Figure 6: Zero-shot and OOD performance comparison of CLIP model trained on 63% of LAION-440M (after SemDeDup) vs. a baseline CLIP trained on 100% of the data (left) and OpenAI CLIP (right) across 30 tasks. Figure source: Abbas et al. (2023).

Given that we already have the high-quality datasets, one question is how useful would these data be as we increase the amount of computation (i.e. training the model for more epochs) ?

Figure 7: Impact of Data Filtering and Compute Allocation on Model Performance. The left panel illustrates the heterogeneity of web data and the quality-quantity tradeoff (QQT) in data filtering. The middle panel shows how the best data pools change with total compute availability. The right panel presents estimated scaling curves, highlighting the optimal filtering strategy for different compute scales, where more aggressive filtering benefits smaller compute budgets, while larger compute scales favor less aggressive filtering. Figure source: Goyal et al. (2024) [40].

Goyal et al. (2024) [40] introduce a scaling law and show that the ultility of high-quality datasets would decrease as we increase the number of epochs, as illustrated in Figure 7. In particular, the benefit of data filtering steadily declines as the compute budget increases. Notably, after 450M iterations, training on the unfiltered Common Crawl dataset surpasses that on LAION-filtered data.

Synthetic Data

As the datasets used to train VLMs are becoming bigger, it’s actually becoming non-trivial that we’ll run out of datasets. This creates an urge to ultilize other off-the-self models to create synthetic datasets. This section introduces recent techniques that employ the use of pre-trained models (either LLM or VLM) to synthesize new datasets, forming a bootstrapping procedure to train VLMs. This section outlines current research direction on enriching data for VLM training, from rewriting/generating image captions to image synthesis. We’ll also delve into why and in what case is synthetic data beneficial.

Rewriting the captions

One of the most well-studied directions in terms of improving the datasets is rewriting the captions. BLIP [41] is one of the most notable model that follows this synthetic approach by traininng a captioner to rewrite the noisy web image captions. An additional filter is used to further enhance the dataset quality. Ablation study shows that the use of captioner increase the model’s performance on image captioning and retrieval tasks.
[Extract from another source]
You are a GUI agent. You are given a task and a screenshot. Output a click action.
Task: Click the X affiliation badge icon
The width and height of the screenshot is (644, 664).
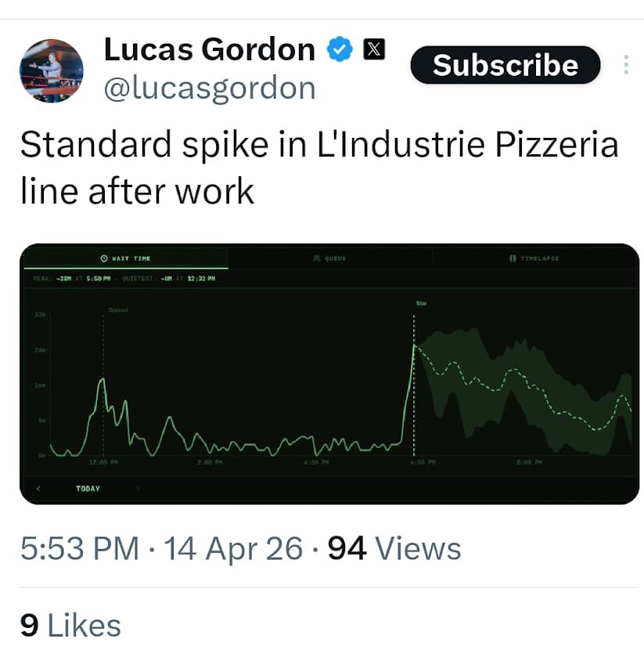(x=374, y=49)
LaCLIP [42] employs LLM (LlaMA) to rewrite the captions in well-established captioning datasets such as CC12M and RedCaps. LaCLIP enhances CLIP’s performance in both zero-shot and few-shot image classification tasks. When trained on the CC12M dataset, LaCLIP method improves 8% on top-1 accuracy on ImageNet and 7% improvement on average over the other downstream datasets compared to the vanilla CLIP model.

However, as noted by Nguyen et al. (2023) [43], LaCLIP assumes access to raw text and that the image captioner is not conditioned on the image, which may limit effectiveness when captions lack descriptiveness. Additionally, since LaCLIP utilizes datasets like CC12M, which already contain high-quality captions, VeCLIP [44] argues that using large language models to rewrite noisy alt texts may yield only trivial improvements. VeCLIP therfore first use LLaVA [45] as an intial image captioners to generate image captions, then they incorporate the generated captions and alttexts using LLMs, yielding the final captions dubbed VECaps. Training the VeCLIP model WIT dataset with VeCaps is shown to improve the model’s performance on both image classification and retrieval tasks.

ChatCaptioner [46] ChatGPT to ask BLIP-2 a series of question relating to the input image. Then, the final description/summarization is generated by BLIP-2, which is used as the new image captions containing more visual details. The overall pipeline is shown in Figure 8. This approach is shown to contain more information and number of object in image captions.

Figure 8: Overall workflow of ChatCaptioner. ChatGPT is used to ask a series of questions about the details of the input image, BLIP-2 answers the questions. The final description of the image is obtained by ChatGPT’s summary of the conversation. Figure source: Deyao et al. (2023)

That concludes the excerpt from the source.